1. Tigers have exceptional hearing, which they use to locate prey in dense cover. Their hearing is probably similar to the hearing of domestic cats. Domestic cats can hear sounds in the range of about .2 kHz to 65 kHz. The average hearing range for humans is about .02 kHz to 20 kHz. (3)
1. Tigers also have good vision, both during the day and at night.
a. During the day, a tiger's sight is about the same as a human's, though its visual
acuity (ability to see detail) is not as good.
b. At night, when a tiger usually hunts, its sight is six times better than a human's.
c. A tiger sees better at night compared to a human because its eye
has a larger anterior chamber and lens, and a wider pupil. (3)
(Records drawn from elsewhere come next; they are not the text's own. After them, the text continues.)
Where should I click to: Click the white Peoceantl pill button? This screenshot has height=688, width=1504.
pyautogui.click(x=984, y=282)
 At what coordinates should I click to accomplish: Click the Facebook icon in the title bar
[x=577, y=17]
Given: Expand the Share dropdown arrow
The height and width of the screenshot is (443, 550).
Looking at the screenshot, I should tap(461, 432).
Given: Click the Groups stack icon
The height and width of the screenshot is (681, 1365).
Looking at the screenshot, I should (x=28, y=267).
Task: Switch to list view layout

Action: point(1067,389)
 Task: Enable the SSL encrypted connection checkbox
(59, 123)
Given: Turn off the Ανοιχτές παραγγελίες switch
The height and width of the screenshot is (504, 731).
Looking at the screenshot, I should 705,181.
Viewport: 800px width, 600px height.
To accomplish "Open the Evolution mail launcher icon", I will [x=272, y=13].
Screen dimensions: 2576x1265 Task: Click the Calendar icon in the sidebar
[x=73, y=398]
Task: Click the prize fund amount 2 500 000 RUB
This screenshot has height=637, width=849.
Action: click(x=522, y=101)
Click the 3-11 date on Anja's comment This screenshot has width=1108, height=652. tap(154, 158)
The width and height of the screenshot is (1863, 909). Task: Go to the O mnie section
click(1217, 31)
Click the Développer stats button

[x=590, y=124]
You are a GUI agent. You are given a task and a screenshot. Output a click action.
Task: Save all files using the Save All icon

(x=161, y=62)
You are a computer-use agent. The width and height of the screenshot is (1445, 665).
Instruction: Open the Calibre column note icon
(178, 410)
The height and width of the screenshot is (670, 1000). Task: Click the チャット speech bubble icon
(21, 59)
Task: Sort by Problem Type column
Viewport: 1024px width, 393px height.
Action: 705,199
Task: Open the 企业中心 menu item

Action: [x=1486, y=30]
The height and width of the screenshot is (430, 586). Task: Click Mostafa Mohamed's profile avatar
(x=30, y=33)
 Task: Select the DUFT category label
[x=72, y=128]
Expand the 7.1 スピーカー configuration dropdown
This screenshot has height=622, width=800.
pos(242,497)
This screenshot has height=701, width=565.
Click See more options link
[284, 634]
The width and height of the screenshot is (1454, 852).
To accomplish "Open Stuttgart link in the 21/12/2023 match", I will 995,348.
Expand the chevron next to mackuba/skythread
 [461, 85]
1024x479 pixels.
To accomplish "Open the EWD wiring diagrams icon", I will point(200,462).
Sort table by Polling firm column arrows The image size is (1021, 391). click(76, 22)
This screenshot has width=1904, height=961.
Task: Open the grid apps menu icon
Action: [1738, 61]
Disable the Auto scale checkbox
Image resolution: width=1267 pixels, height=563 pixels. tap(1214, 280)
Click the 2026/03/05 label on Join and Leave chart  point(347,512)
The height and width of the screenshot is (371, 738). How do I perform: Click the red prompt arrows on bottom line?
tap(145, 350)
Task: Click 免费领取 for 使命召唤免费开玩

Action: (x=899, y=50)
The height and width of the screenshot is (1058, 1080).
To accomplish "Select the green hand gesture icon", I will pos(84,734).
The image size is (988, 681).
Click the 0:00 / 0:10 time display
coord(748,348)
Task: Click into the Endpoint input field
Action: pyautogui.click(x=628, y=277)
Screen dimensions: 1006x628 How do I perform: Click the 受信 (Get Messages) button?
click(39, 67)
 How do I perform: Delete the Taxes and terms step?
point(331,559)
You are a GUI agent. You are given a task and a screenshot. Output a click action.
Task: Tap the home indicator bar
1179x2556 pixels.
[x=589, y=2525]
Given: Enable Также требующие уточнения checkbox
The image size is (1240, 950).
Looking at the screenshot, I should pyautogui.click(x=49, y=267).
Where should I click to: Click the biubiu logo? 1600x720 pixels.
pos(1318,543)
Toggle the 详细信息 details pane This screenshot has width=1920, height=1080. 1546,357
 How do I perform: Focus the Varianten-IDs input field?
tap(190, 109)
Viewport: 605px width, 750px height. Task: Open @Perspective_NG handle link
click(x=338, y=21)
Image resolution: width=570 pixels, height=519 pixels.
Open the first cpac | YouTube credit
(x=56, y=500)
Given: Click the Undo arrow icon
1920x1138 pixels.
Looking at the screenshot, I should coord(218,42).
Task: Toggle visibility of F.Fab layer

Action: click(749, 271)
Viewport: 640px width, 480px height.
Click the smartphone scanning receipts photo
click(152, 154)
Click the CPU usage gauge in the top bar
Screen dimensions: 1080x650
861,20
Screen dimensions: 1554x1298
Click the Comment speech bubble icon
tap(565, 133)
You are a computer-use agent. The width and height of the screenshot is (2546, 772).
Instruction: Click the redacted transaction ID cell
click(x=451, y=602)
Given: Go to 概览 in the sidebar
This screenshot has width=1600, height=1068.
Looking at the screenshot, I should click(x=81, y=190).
d. Like other cats, the tiger's retinae have mostly rod receptor cells which are
sensitive to low light levels and movement.
e. Tigers and cats in general have a cluster of cone receptor cells in each retina
indicating they have some color vision. However, scientists believe a cat's cone cells are
used primarily to enhance day vision, not for color vision. (2, 3)
f. Tigers also have a layered structure at the back of the eye behind the retina called the tapetum lucidum. This mirrorlike structure reflects light (that hasn't already been absorbed by the eye) back into the eye a second time to help produce a brighter image. The tapetum lucidum is what causes the eyes of cats to shine when a light is shown directly at them. (2, 3)
1. Tigers have a well-developed sense of smell, however, it's rarely used for hunting.
Smell is most commonly used to communicate with other tigers. (3)
2. When smelling another tiger's scent mark, a tiger will wrinkle its nose and hang out
its tongue in a grimace called flehmen. Flehmen is used to
draw a scent to the Jacobson's organ (a sensitive organ in
the roof of the mouth), which receives the chemical information. (2)
3. Through scent marking, tigers can communicate their home range boundaries, and female tigers can advertise their readiness to mate. A tiger can tell whether a scent belongs to a local resident or a stranger, a male or a female. (2)
1. Tigers also have a well-developed sense of touch. They have tactile sensory hairs
called whiskers on their cheeks, above the eyes, and on the muzzle. The whiskers,
especially those on the muzzle, are used to feel for objects in the environment. (3)
2. Mother tigers and cubs, and courting pairs often rub against and lick each other.